### What you will do
Scan the listing for the word "Given", and copy out each line where it is found.

### Dataset extract
··········

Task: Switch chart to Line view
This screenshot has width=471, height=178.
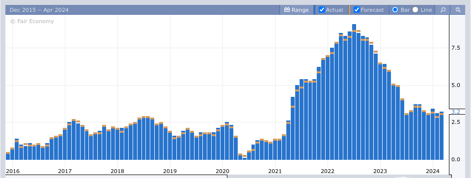Action: (x=415, y=10)
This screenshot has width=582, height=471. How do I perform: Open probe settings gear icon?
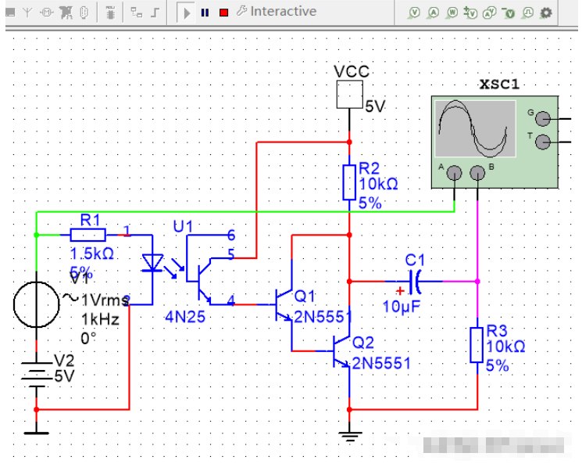point(546,13)
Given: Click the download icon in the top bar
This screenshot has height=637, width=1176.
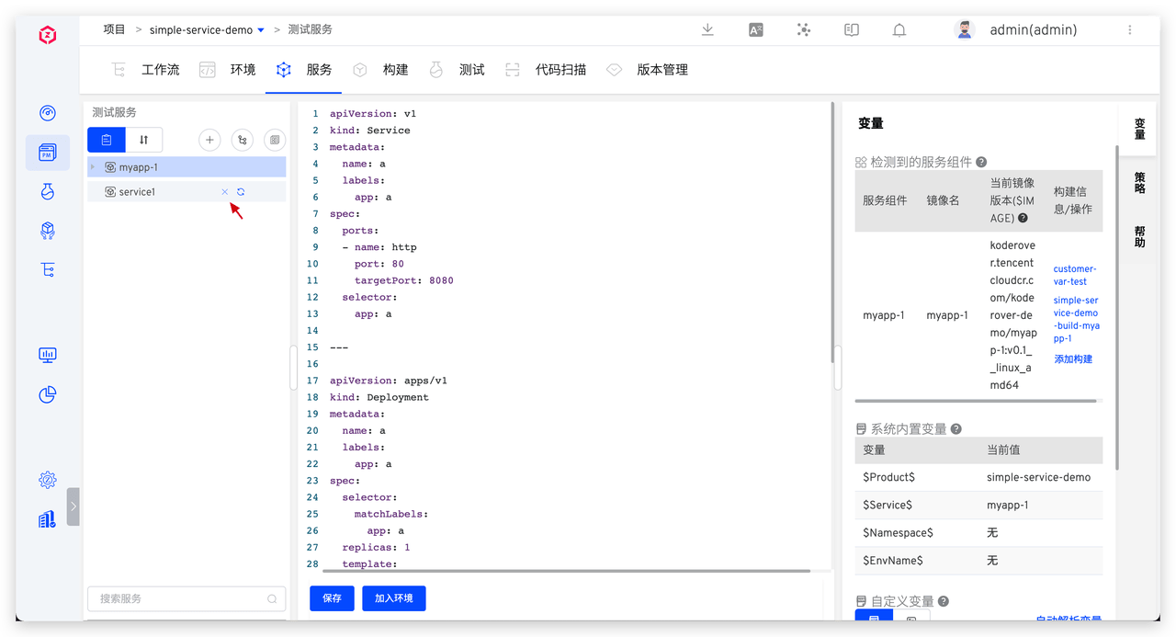Looking at the screenshot, I should [x=707, y=29].
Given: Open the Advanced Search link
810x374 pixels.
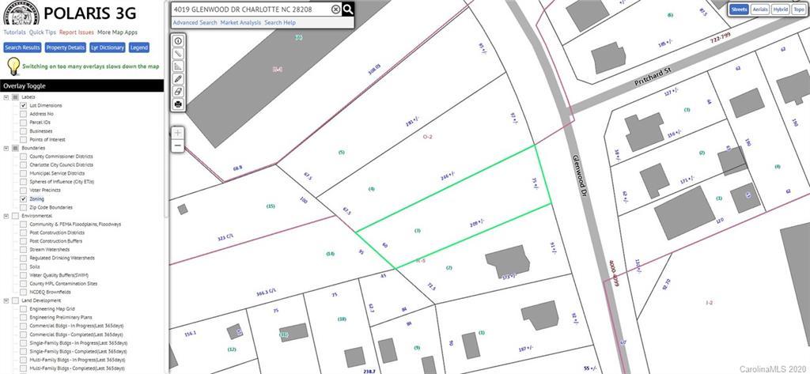Looking at the screenshot, I should coord(195,23).
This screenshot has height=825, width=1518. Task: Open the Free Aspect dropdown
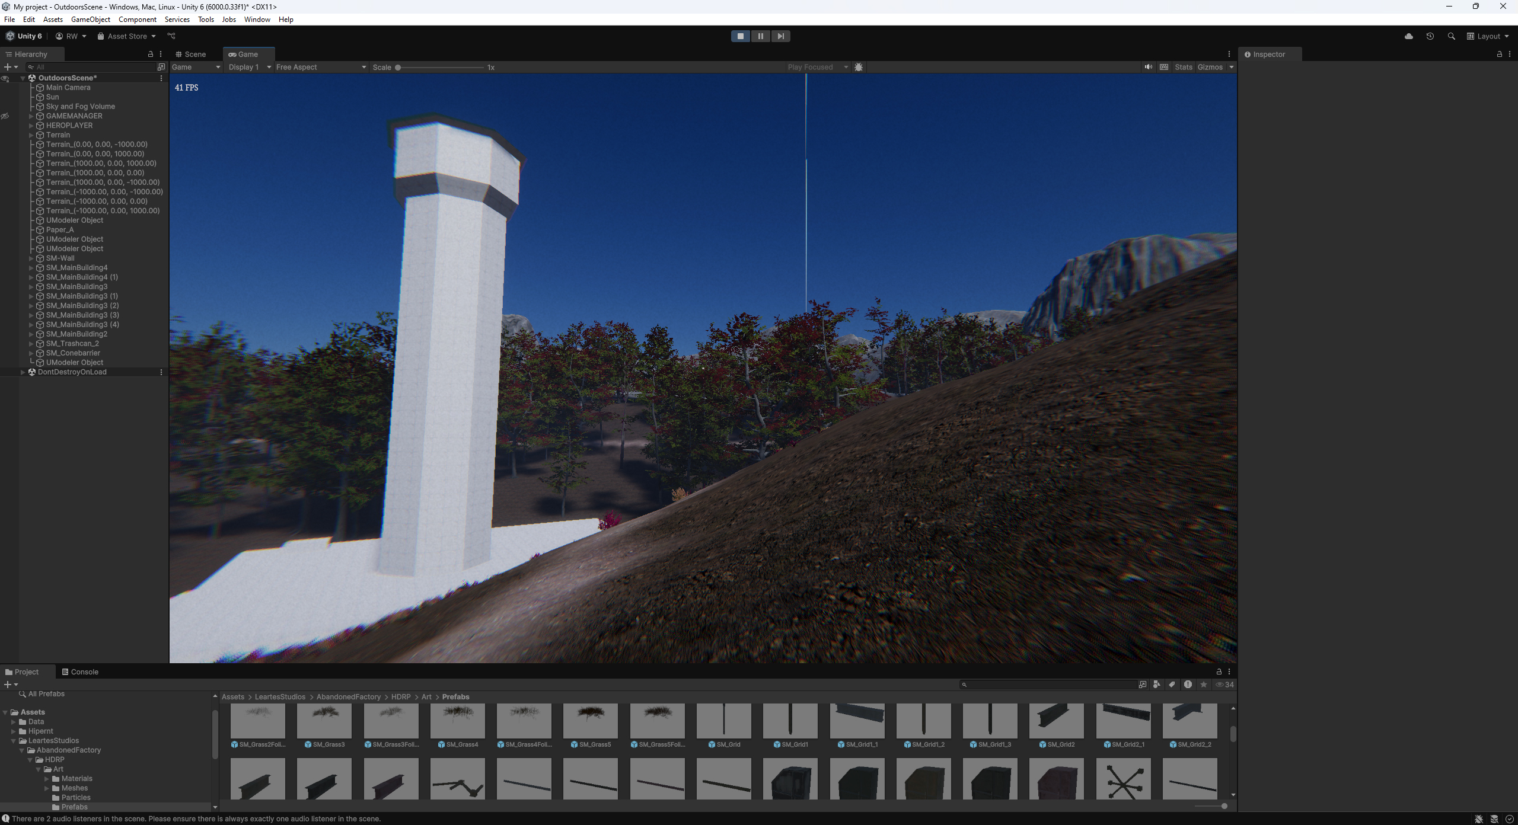click(x=321, y=67)
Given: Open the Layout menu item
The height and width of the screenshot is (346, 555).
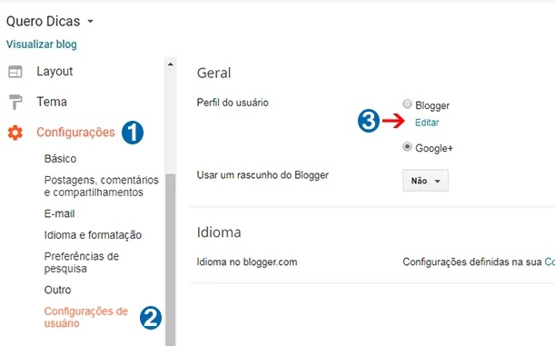Looking at the screenshot, I should 55,72.
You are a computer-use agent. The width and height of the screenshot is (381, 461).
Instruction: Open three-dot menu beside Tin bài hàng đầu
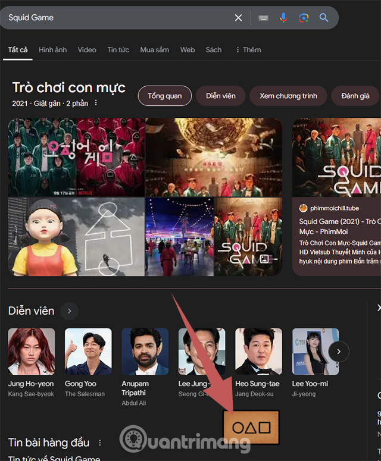pos(100,443)
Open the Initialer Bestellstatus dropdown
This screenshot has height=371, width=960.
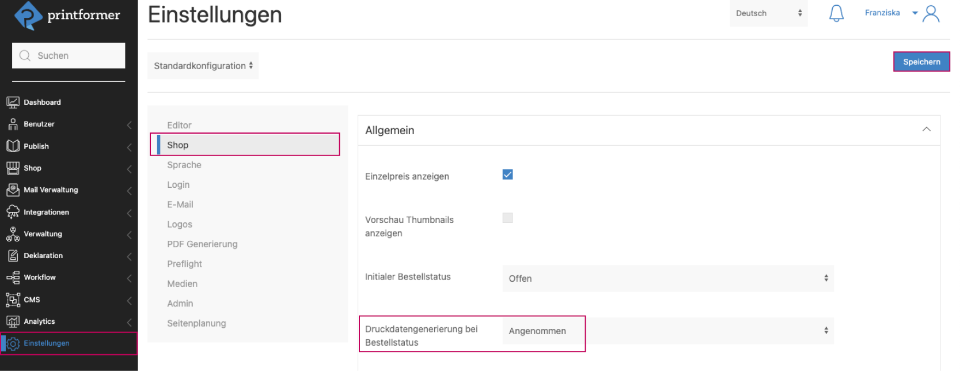(x=667, y=278)
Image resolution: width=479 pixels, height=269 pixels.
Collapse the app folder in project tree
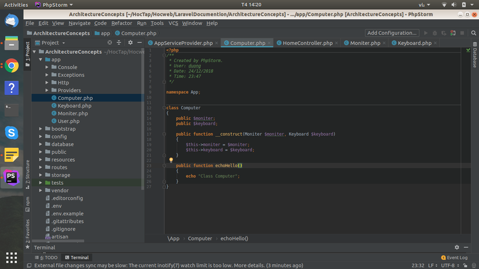click(x=41, y=60)
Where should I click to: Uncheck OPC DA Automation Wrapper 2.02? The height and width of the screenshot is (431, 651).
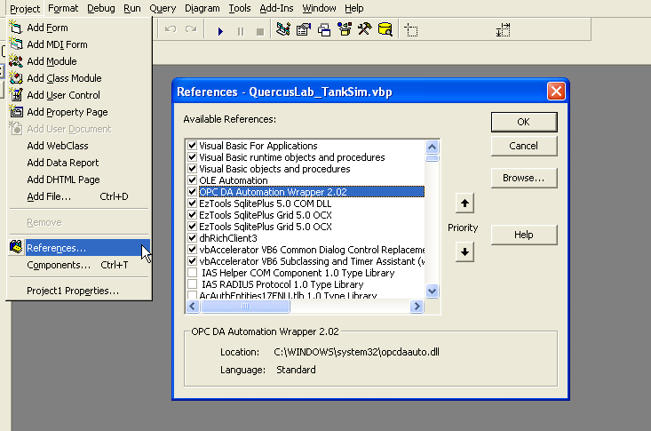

··········

### The completed task
Given: Click the download icon in the top bar
Given: Open the Advanced Search link
Given: Open the Layout menu item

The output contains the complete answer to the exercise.